### HOW TO COMPLETE THIS TASK
Your output should consist of the lines from the first line of the records below through the one with "You are a GUI", exactly, minus the pictures.

[Collected data entries]

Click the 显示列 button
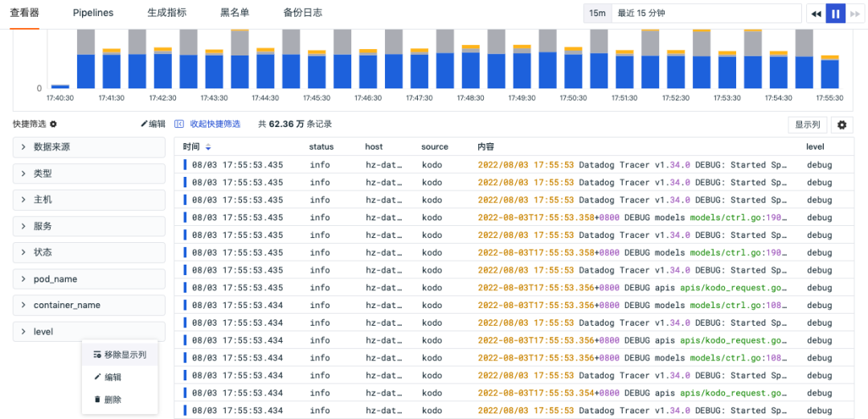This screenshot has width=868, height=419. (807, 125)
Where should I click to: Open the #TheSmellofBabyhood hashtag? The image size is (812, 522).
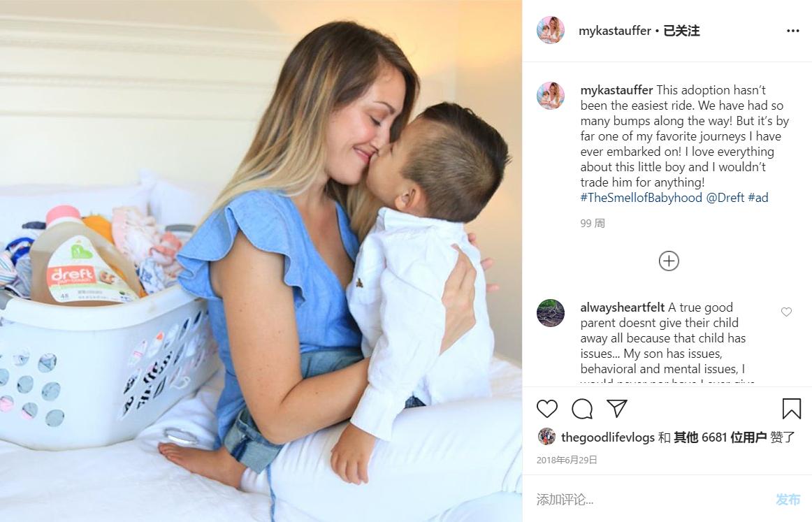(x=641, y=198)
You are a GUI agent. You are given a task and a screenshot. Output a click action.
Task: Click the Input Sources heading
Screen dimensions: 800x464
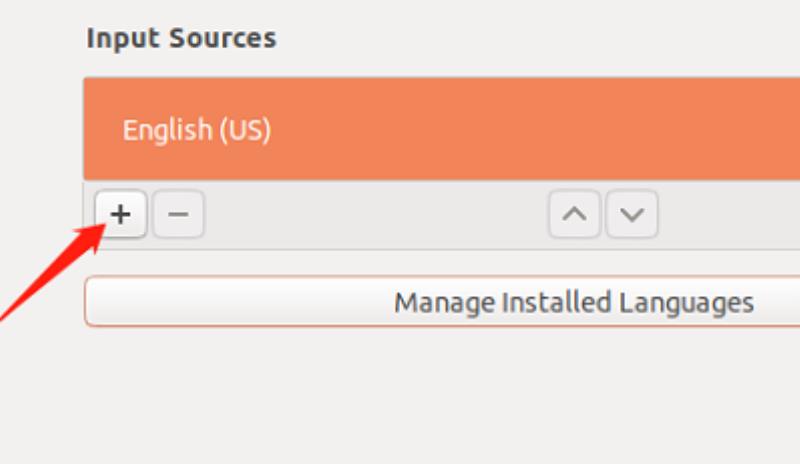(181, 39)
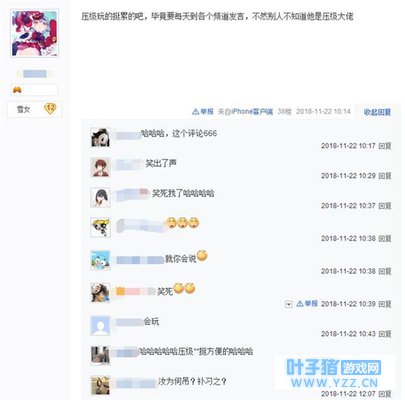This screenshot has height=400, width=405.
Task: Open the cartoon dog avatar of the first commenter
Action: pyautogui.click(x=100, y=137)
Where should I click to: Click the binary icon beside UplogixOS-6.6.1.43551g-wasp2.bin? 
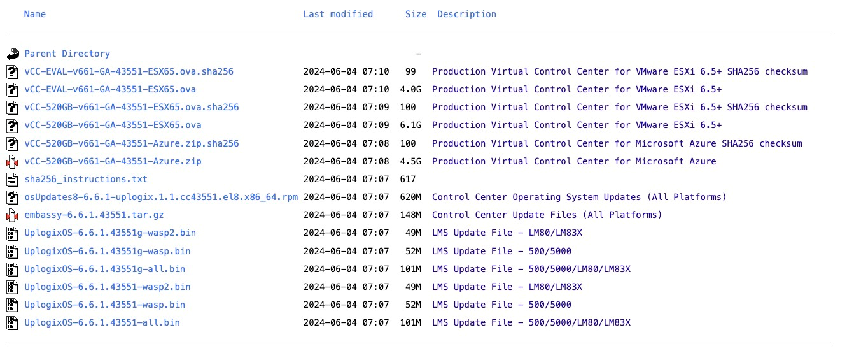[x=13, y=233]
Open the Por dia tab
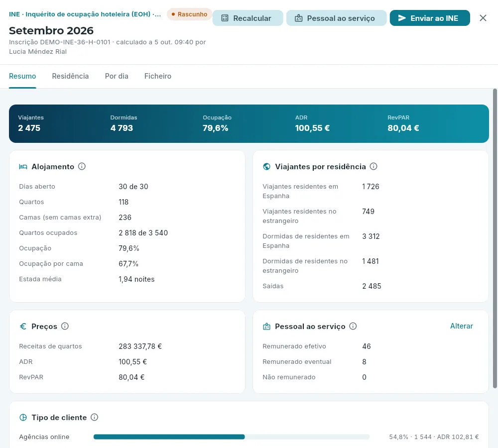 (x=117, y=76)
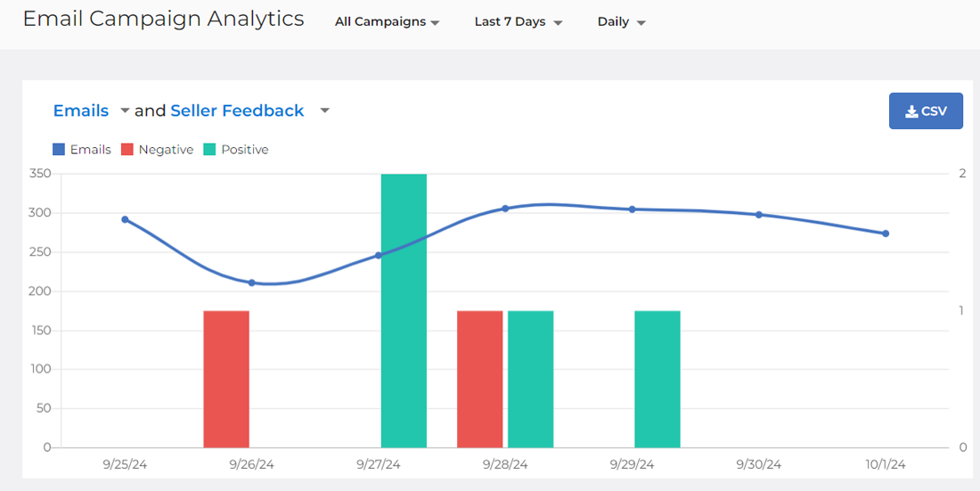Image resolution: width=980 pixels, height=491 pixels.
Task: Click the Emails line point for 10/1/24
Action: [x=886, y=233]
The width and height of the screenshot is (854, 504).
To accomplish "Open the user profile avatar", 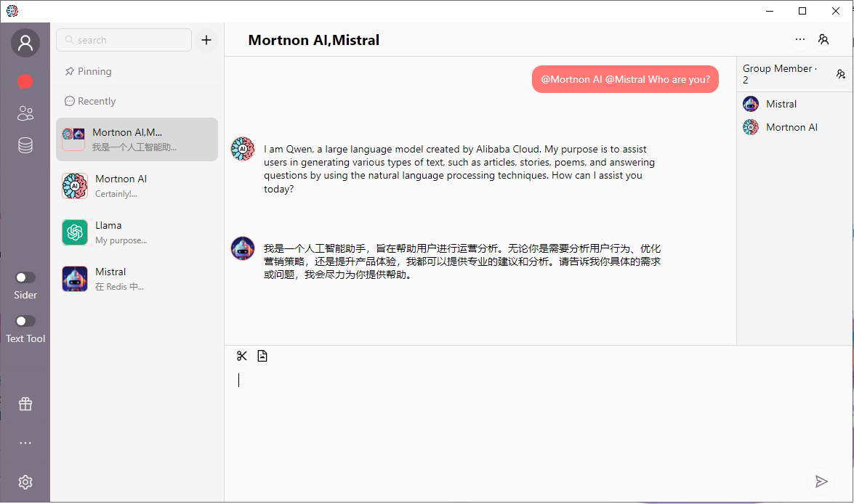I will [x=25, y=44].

### ANSWER FOR THE TASK
Click the 显示列 button
This screenshot has width=868, height=419. (807, 125)
Where should I click to: Open the #TheSmellofBabyhood hashtag? The image size is (812, 522).
(x=641, y=198)
You are a GUI agent. You are given a task and a screenshot. Output a click action.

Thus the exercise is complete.